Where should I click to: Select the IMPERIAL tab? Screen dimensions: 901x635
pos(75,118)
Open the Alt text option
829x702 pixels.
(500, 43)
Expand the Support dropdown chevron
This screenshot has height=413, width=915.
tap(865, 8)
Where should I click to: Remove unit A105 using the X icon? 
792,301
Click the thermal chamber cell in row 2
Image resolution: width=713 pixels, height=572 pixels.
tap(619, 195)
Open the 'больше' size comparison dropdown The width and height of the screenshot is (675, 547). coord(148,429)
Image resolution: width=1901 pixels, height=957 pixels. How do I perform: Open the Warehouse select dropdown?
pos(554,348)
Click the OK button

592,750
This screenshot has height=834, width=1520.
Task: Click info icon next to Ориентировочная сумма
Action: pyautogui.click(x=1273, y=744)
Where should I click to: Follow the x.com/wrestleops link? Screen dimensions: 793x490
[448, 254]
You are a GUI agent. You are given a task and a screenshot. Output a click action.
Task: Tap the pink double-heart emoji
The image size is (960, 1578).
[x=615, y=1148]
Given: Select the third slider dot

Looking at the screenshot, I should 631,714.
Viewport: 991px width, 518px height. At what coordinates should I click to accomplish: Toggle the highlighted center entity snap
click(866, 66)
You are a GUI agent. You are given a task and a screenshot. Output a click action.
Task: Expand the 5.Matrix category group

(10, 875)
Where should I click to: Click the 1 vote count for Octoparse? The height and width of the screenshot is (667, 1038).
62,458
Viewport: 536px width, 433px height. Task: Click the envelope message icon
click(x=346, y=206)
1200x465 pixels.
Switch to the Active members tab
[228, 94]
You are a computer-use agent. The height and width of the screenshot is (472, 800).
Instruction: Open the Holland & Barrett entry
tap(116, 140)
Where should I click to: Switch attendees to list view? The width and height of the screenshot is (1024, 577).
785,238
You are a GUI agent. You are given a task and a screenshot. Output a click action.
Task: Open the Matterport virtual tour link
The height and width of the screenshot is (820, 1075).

**Directions for this task**
Could you reproduce the lines above, from the one that holds "Task: Open the Matterport virtual tour link" through the last, exactly as they stand?

**Response area**
Task: Open the Matterport virtual tour link
The height and width of the screenshot is (820, 1075).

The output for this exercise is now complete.